Monday, February 6, 2017

Response to John Berger's Ways of Seeing

After reading John Berger's Ways of Seeing, the section when he discusses the specific impacts of reproducing artwork particularly stood out to me. I started to think about my own experience with reproductions of artwork. Having never lived in a time where these did not exist, I never questioned their existence and possible negative impact until now.

Berger claims that before reproduction of art "the uniqueness of every painting was once part of the uniqueness of the place where it resided" because how "it could never be seen in two places at the same time" (19). So Berger believes that reproducing these images via cameras "destroys the uniqueness of its image" (19). I agree that having to go to a specific place to experience a piece of art adds to the overall experience, but I don't think reproductions of that art destroy all of the unique qualities of the piece. In addition, if I didn't have access to reproductions of artwork then I would never have gotten to study these pieces of art unless I could afford to travel all over the world to see them. Personally by studying these pieces and copying them, I have grown to appreciate them in ways than I would not have if I just walked up to the piece for the first time. For example, while trying to copy any of da Vinci's portraits you begin to comprehend just how difficult and how much skill it takes to create a work of art like that. Berger does note that people can argue that it is agreed that "reproductions more or less distort" so that in a way the original is still unique in some way (20).
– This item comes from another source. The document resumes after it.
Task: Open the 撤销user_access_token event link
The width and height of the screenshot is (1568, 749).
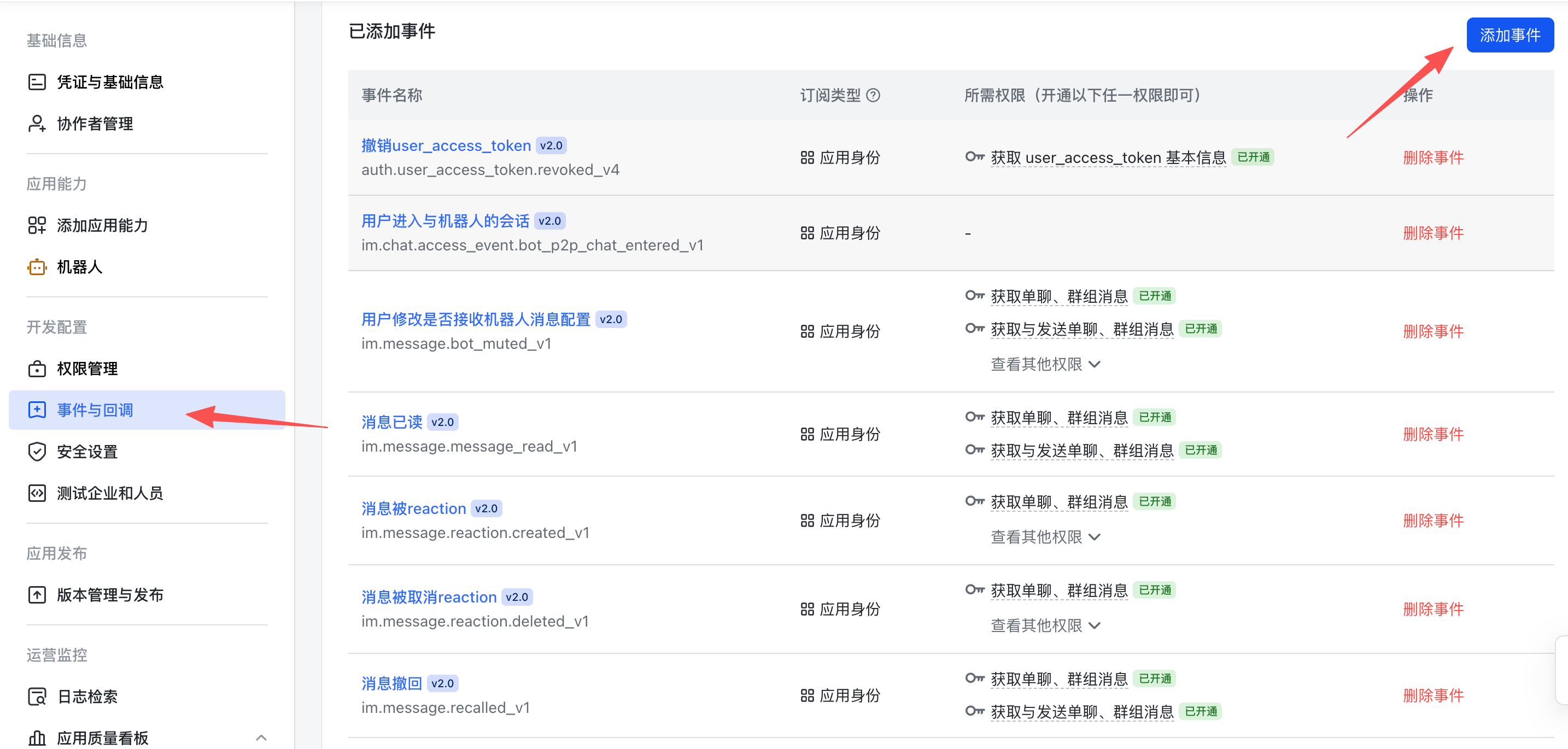Action: coord(446,145)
Another section of the reading that stood out to me was the section about with Vincent van Gogh's Wheatfield with Crows. As I read the line "this is a landscape of a cornfield with birds flying out of it" I appreciated the composition of the piece and the signature brushstrokes of Van Gogh, but it was not until I read the following page where it states "this is the lost picture that Van Gogh painted before he killed himself" when suddenly the image no longer was just crows in a wheat field (27, 28). Berger perfectly sums it up by saying "the image now illustrates the sentence" (28). Berger brings up interesting points about observing images and artwork that I had never thought about until I read this work.